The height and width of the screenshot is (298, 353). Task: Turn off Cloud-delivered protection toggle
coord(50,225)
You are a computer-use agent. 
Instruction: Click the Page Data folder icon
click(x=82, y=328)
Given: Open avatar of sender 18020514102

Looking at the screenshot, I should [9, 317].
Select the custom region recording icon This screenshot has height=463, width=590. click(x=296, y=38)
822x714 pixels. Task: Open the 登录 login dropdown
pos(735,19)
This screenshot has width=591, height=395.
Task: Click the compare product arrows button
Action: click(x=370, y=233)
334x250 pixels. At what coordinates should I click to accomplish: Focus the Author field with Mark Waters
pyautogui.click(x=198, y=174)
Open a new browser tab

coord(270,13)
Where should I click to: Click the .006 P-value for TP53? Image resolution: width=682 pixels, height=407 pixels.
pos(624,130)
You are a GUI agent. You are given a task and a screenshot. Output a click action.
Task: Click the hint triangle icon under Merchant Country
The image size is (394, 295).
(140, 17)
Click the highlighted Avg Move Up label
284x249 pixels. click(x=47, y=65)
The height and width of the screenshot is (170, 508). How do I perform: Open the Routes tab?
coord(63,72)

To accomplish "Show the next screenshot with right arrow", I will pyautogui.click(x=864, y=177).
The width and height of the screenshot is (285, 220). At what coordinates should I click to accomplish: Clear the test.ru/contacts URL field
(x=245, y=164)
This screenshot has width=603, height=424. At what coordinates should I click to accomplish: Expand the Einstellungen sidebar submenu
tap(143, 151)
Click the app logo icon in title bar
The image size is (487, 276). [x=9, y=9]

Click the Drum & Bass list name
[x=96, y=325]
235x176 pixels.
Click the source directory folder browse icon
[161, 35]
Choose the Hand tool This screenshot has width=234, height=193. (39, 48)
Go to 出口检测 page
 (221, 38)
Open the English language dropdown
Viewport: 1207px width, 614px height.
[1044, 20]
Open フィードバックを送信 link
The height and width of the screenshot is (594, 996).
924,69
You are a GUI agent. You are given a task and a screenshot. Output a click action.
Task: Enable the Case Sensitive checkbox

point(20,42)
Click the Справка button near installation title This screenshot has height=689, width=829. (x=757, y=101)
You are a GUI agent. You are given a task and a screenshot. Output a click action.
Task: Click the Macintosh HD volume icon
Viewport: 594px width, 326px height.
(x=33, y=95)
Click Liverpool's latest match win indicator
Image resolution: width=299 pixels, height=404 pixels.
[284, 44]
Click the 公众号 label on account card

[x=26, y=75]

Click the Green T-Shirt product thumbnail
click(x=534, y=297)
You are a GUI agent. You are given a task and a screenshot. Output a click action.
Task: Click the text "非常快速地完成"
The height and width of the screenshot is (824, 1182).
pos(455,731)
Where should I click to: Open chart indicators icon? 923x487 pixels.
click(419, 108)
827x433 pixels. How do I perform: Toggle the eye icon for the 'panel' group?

◇ ◇ ◇ ◇

Lines from the one that contains "Click the Drum & Bass list name" through the final line of the entries must be duplicated exactly, and no other lines.

* _RESULT_:
Click the Drum & Bass list name
[x=96, y=325]
235x176 pixels.
Click the source directory folder browse icon
[161, 35]
Choose the Hand tool This screenshot has width=234, height=193. (39, 48)
Go to 出口检测 page
 (221, 38)
Open the English language dropdown
Viewport: 1207px width, 614px height.
[1044, 20]
Open フィードバックを送信 link
The height and width of the screenshot is (594, 996).
924,69
You are a GUI agent. You are given a task and a screenshot. Output a click action.
Task: Enable the Case Sensitive checkbox

point(20,42)
Click the Справка button near installation title This screenshot has height=689, width=829. (x=757, y=101)
You are a GUI agent. You are given a task and a screenshot. Output a click action.
Task: Click the Macintosh HD volume icon
Viewport: 594px width, 326px height.
(x=33, y=95)
Click Liverpool's latest match win indicator
Image resolution: width=299 pixels, height=404 pixels.
[284, 44]
Click the 公众号 label on account card

[x=26, y=75]

Click the Green T-Shirt product thumbnail
click(x=534, y=297)
You are a GUI agent. You are given a task and a screenshot. Output a click action.
Task: Click the text "非常快速地完成"
The height and width of the screenshot is (824, 1182).
pos(455,731)
Where should I click to: Open chart indicators icon? 923x487 pixels.
click(419, 108)
827x433 pixels. How do I perform: Toggle the eye icon for the 'panel' group?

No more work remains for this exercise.